Exercise >> In the items below, copy everything from the line containing "You are a computer-use" down to the line containing "pyautogui.click(x=864, y=95)", including both of those lines. Leave the pictures out of your copy.

(Saved entries)
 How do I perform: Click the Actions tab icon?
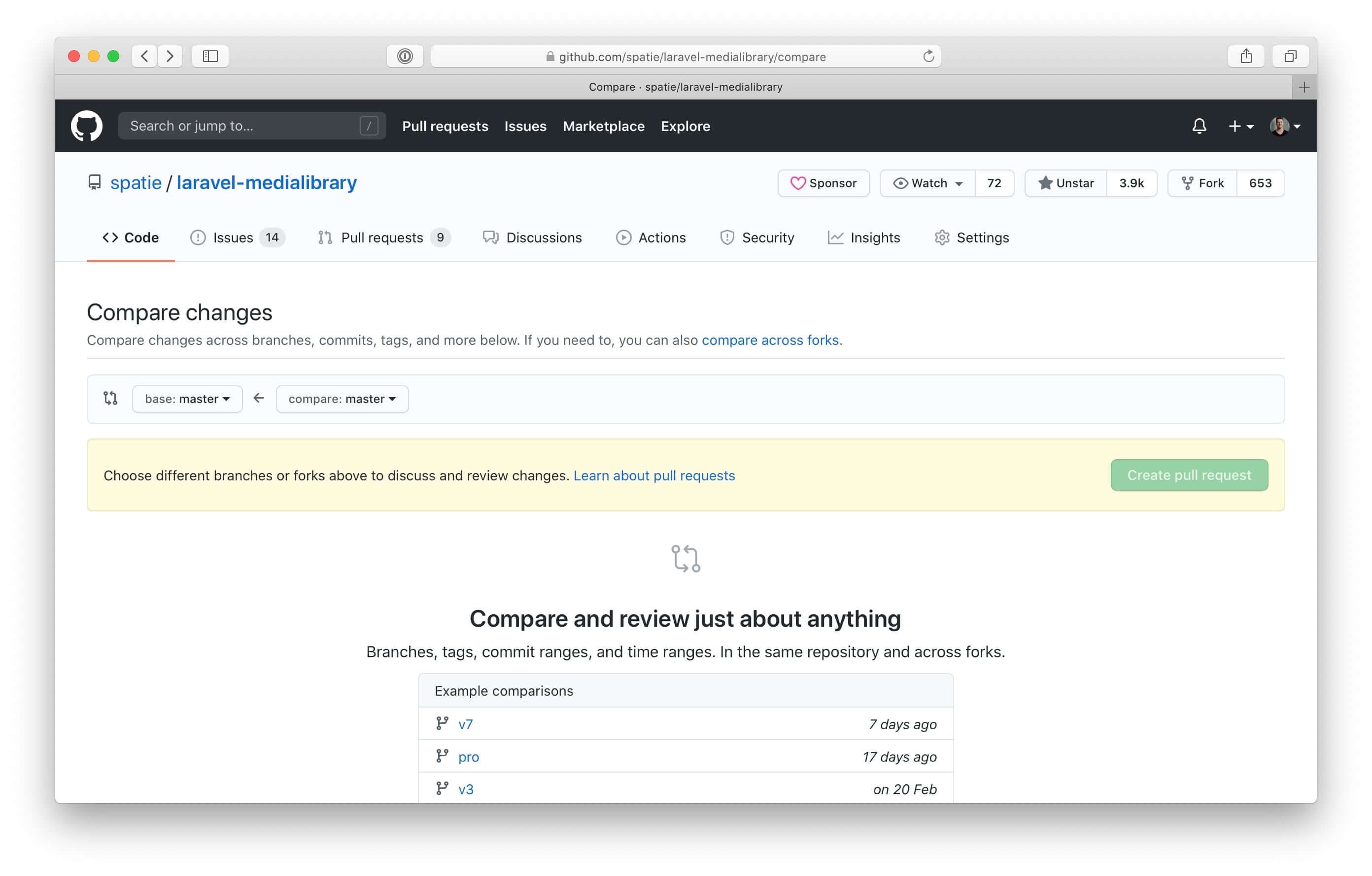tap(622, 238)
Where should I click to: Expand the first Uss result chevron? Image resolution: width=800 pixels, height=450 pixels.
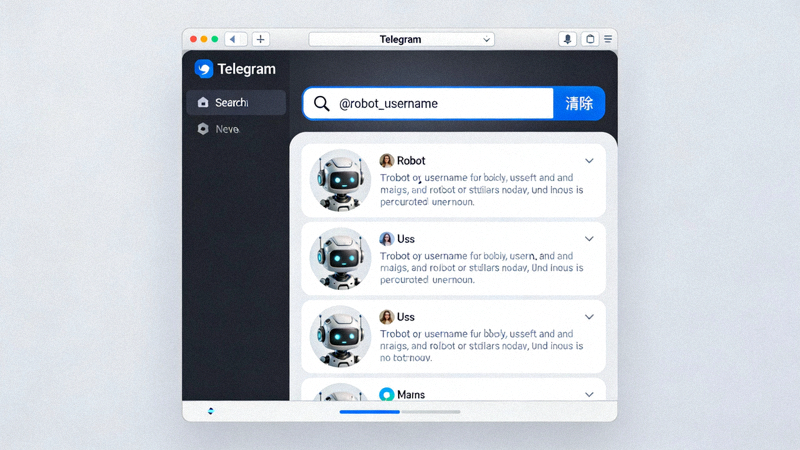[x=589, y=239]
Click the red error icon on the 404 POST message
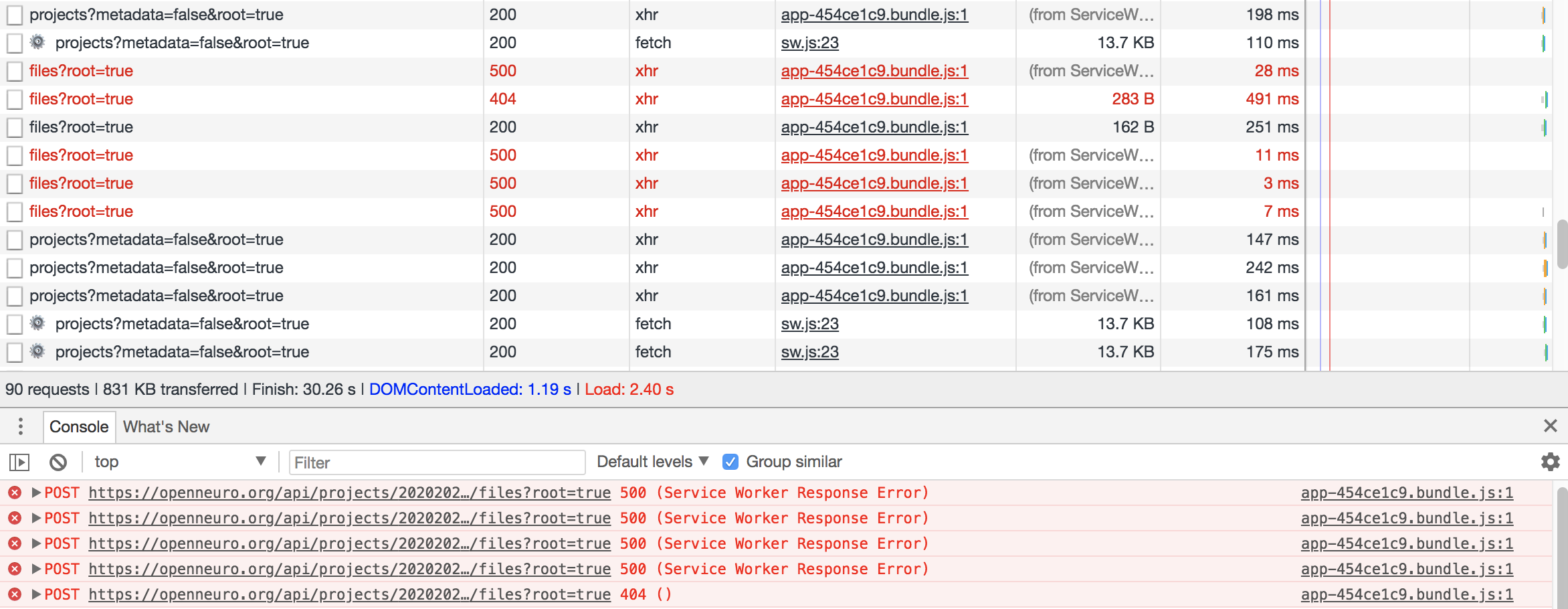This screenshot has width=1568, height=609. coord(14,594)
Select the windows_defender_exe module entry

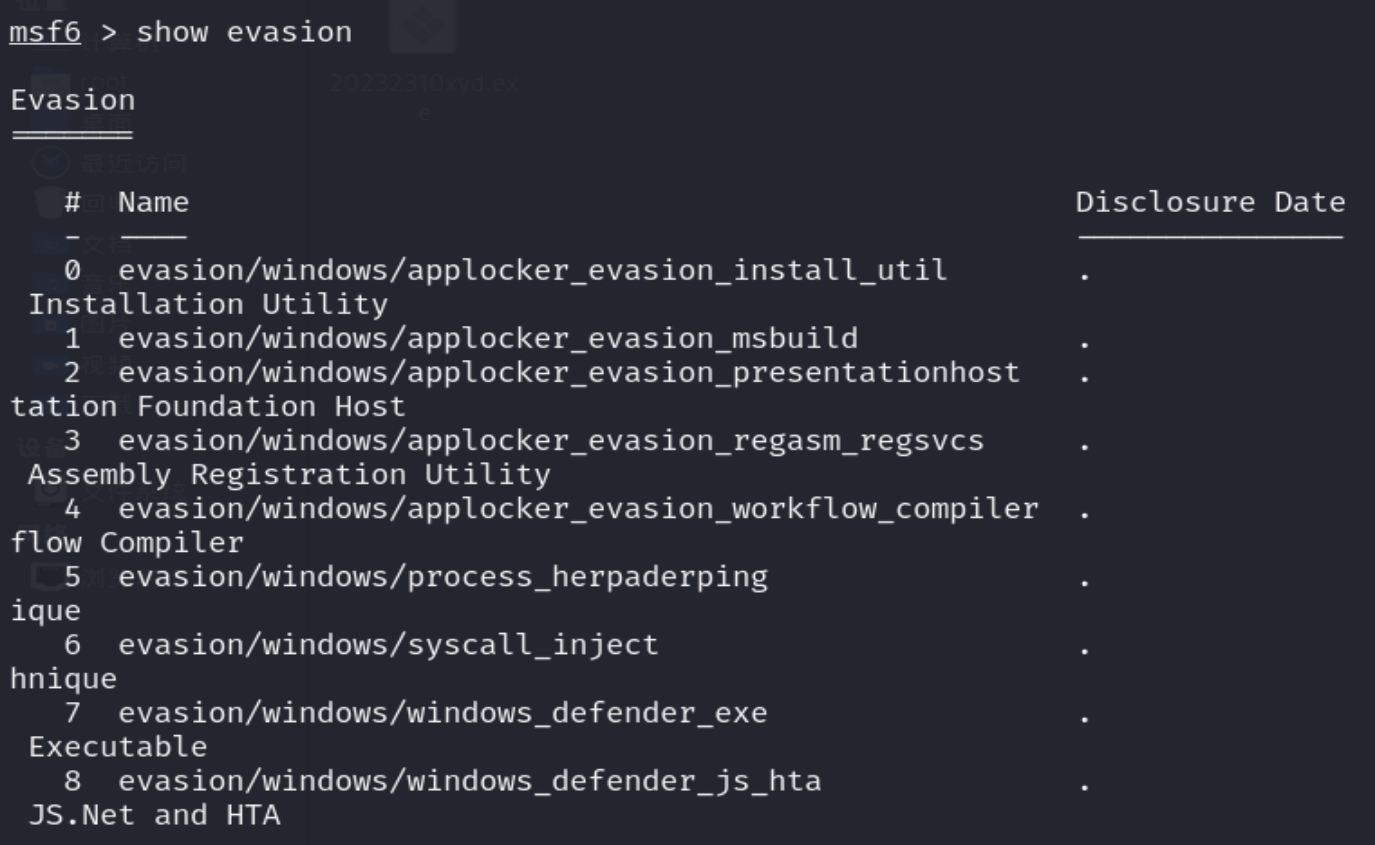tap(442, 713)
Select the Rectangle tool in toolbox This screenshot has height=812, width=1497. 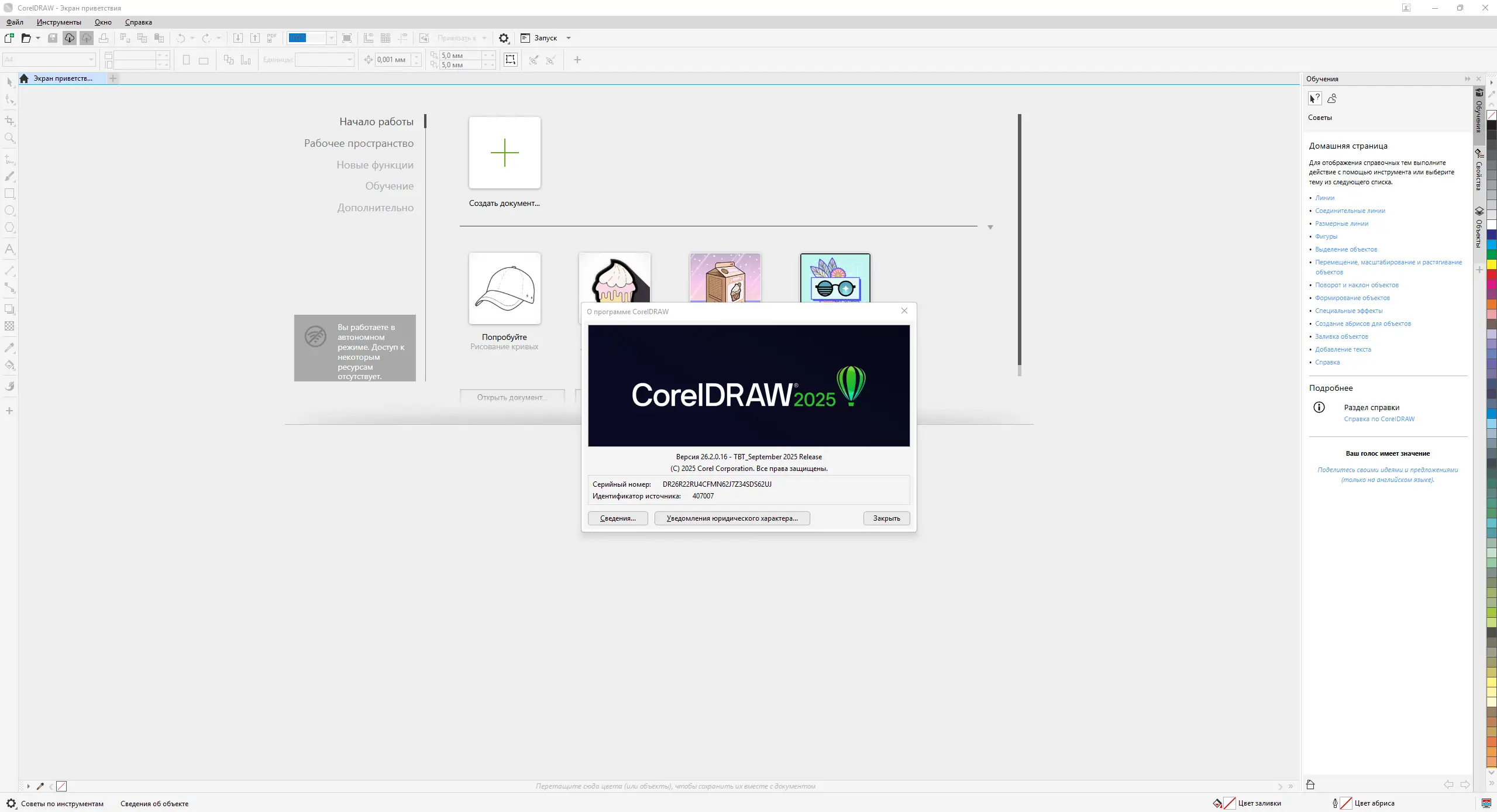pos(9,194)
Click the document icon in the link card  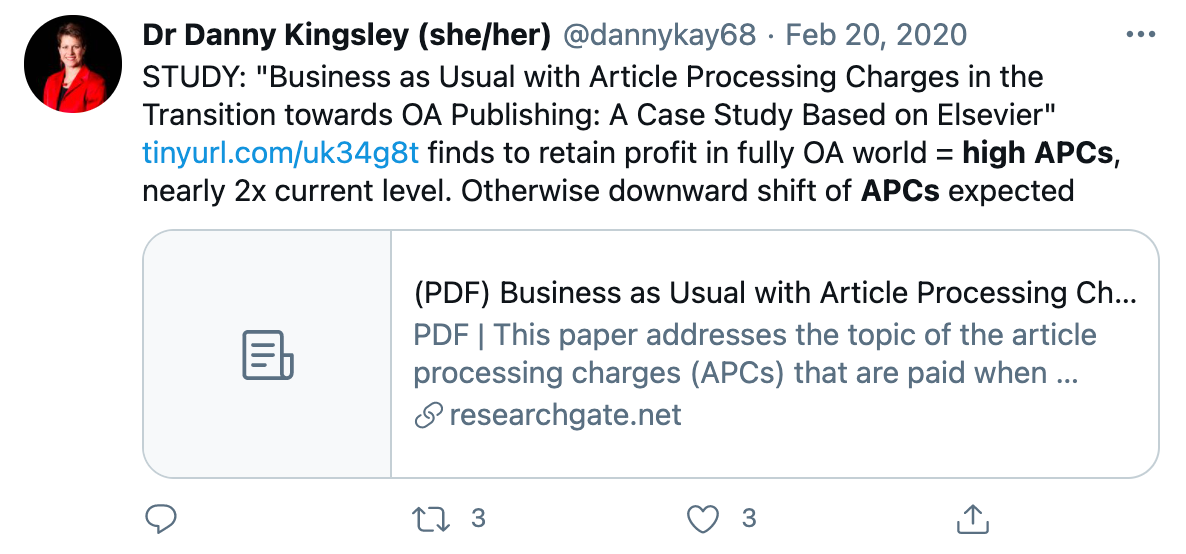tap(267, 354)
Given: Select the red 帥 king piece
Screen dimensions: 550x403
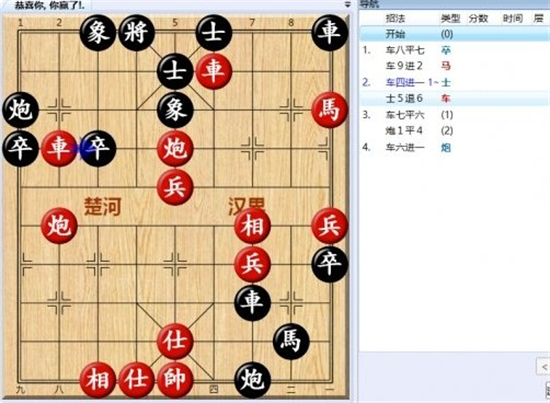Looking at the screenshot, I should click(x=175, y=380).
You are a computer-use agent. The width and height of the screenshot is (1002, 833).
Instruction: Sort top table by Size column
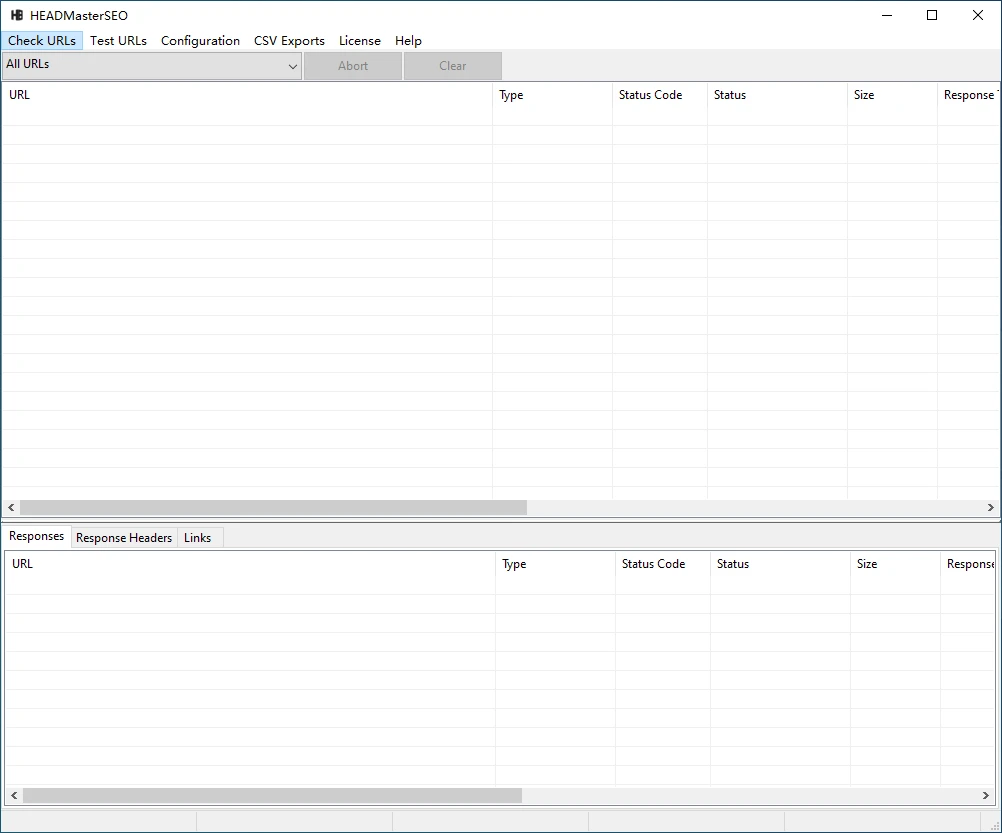pyautogui.click(x=864, y=95)
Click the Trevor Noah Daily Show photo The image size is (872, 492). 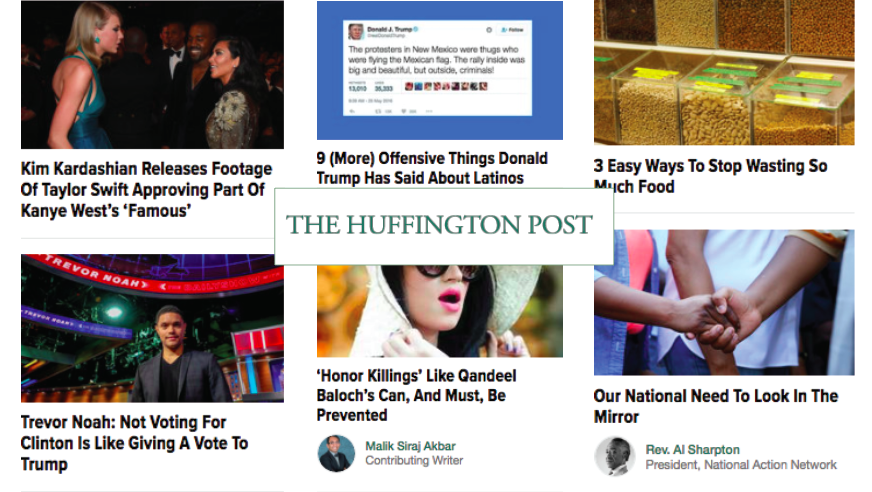pyautogui.click(x=152, y=328)
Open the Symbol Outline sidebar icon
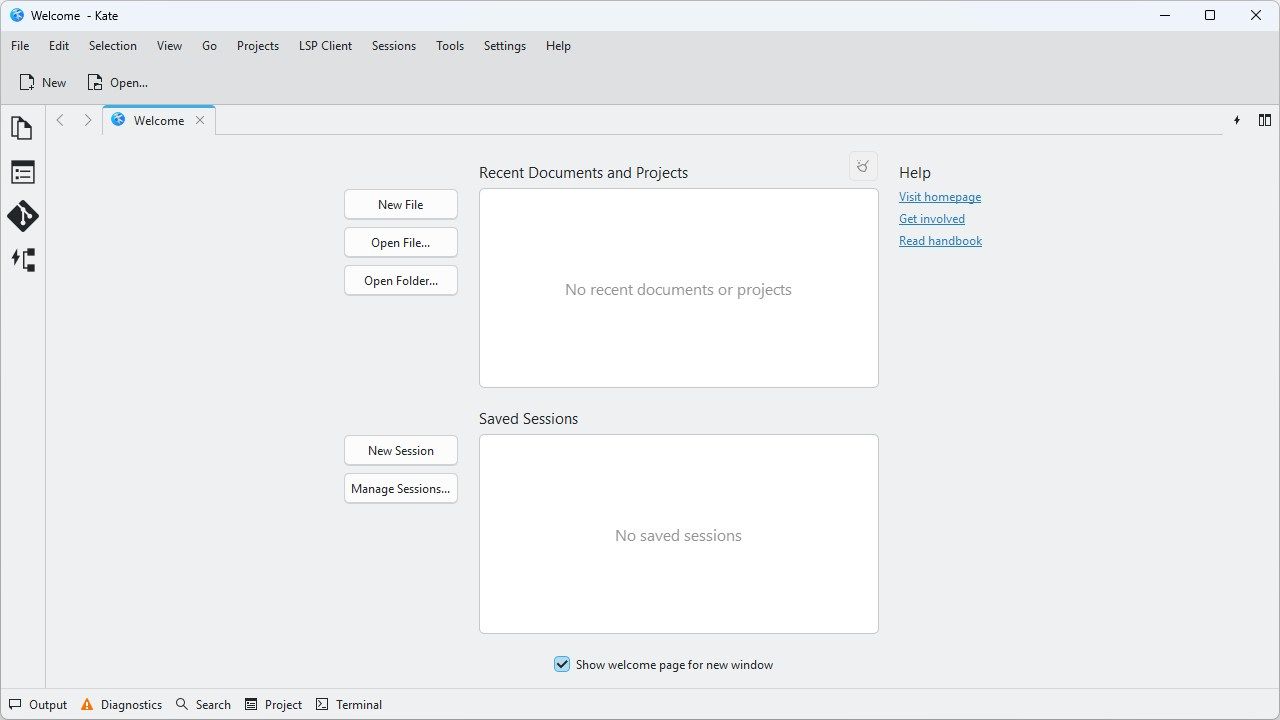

Reply >>
You are a computer-use agent. The width and height of the screenshot is (1002, 833).
Instruction: Sort top table by Size column
pyautogui.click(x=864, y=95)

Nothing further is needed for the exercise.